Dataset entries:
※

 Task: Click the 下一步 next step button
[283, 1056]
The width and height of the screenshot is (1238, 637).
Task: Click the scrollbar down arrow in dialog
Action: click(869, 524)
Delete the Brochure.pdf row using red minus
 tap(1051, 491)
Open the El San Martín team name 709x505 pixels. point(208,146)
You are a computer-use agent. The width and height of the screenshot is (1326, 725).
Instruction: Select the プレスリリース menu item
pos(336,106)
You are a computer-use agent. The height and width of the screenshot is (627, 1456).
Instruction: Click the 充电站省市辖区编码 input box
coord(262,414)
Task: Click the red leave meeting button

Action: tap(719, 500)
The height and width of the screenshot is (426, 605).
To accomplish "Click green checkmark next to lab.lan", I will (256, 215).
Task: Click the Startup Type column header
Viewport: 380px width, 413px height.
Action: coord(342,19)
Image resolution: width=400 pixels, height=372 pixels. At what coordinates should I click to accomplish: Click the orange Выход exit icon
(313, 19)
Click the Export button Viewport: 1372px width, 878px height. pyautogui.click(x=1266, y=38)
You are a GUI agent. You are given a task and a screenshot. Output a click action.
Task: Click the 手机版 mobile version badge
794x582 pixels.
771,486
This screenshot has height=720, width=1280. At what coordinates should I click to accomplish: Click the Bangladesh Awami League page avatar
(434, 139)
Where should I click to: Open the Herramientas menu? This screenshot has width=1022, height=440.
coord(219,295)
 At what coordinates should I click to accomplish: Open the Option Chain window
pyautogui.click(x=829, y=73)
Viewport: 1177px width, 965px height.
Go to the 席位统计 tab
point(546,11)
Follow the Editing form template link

※

Your goal: Count the lines of the data that include the string "computer", and give only that number.

Exercise output: 2